Friday, September 19, 2014

#Food Friday and #Workout #Challenge

by Thea Mangels

When a brisk walk in heels up four flights of stairs yields puffing, you know it's time to kick your workout plan up a notch.  So, with that in mind, I am sharing with you all the workout challenge issued by a friend of mine. 

Weekend Challenge:

Hip Raises! This exercise works your glutes, hamstrings and core. Do 3 sets of 8 reps on EACH leg before every meal this weekend.

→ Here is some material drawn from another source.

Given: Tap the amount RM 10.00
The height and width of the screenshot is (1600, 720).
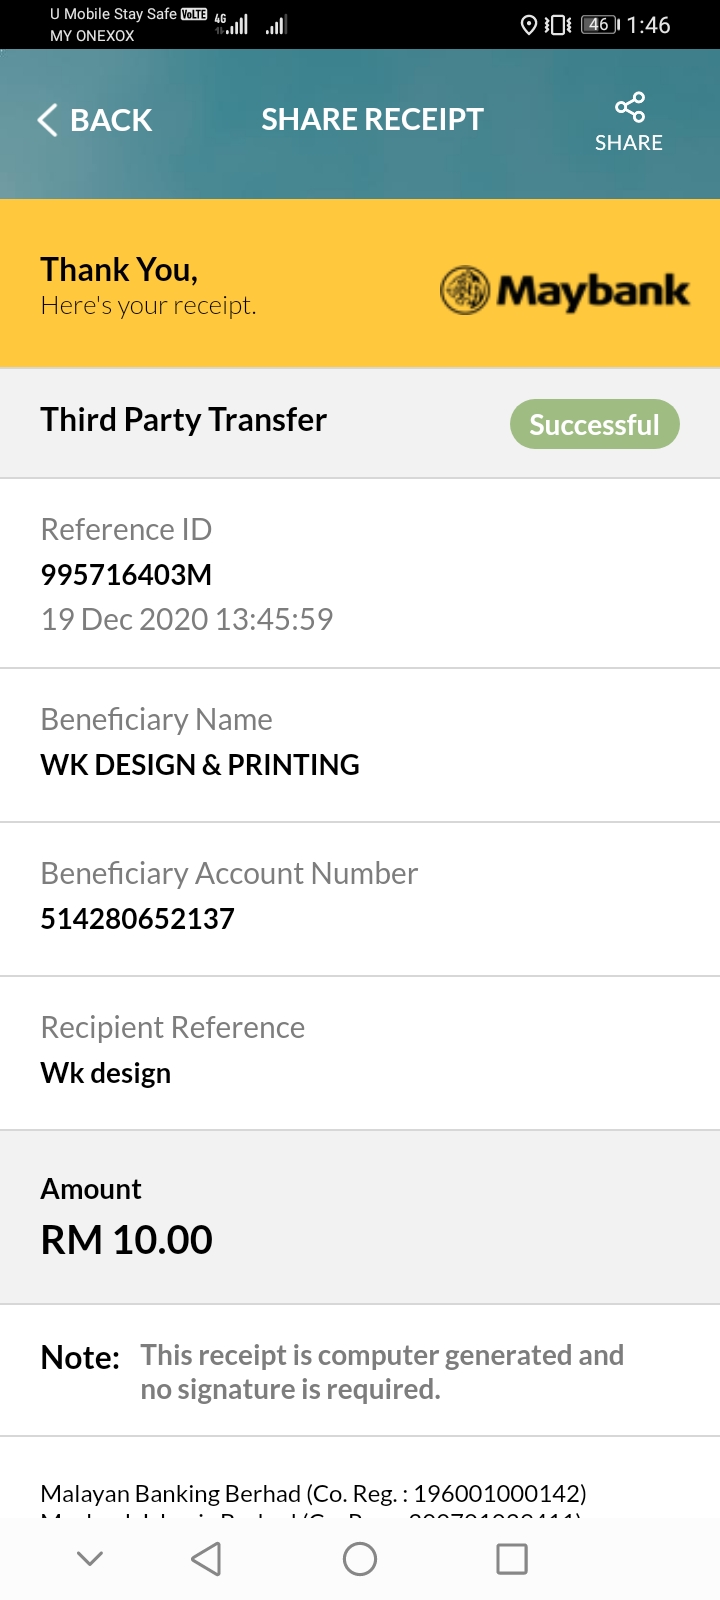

 I am also starting a new tradition: Food Friday.  Each Friday, I will share a healthy recipe with you.  If you have healthy recipes you want to share with me, to add to my Food Friday list (for credit), email me at wellnessgirl.itworks@gmail.com, and I will add you to the mix. 

Food Friday:

This week's Food Friday recipe comes from Cooking Light.  It's a healthy version of Mac n' Cheese
When I made it, I made a couple of substitutions, because in addition to making it healthier, I also wanted to make the Mac n' Cheese safe for a person with a serious allergy to cow's milk. 
I followed the recipe as written, but used the ingredients below (modifications in red):
· 3 cups cubed peeled butternut squash (about 1 [1-pound] squash)
· 1 1/4 cups fat-free, lower-sodium chicken broth
· 1 1/2 cups fat-free milk Almond/soy milk
· 2 garlic cloves, peeled
· 2 tablespoons plain fat-free Greek yogurt soy yogurt
· 1 teaspoon kosher salt
· 1/2 teaspoon freshly ground white pepper
· 1 1/4 cups (5 ounces) shredded Gruyère cheese Manchego the first time  (second time Goat Jack)
· 1 cup (4 ounces) grated pecorino Romano cheese made from sheep
· 1/4 cup (1 ounce) finely grated fresh Parmigiano-Reggiano cheese, divided used midnight moon for top
· 1 pound uncooked cavatappi any pasta you want
· Cooking spray
· 1 teaspoon olive oil
· 1/2 cup panko (Japanese breadcrumbs)
I found it super yummy, as did both of the people I fed.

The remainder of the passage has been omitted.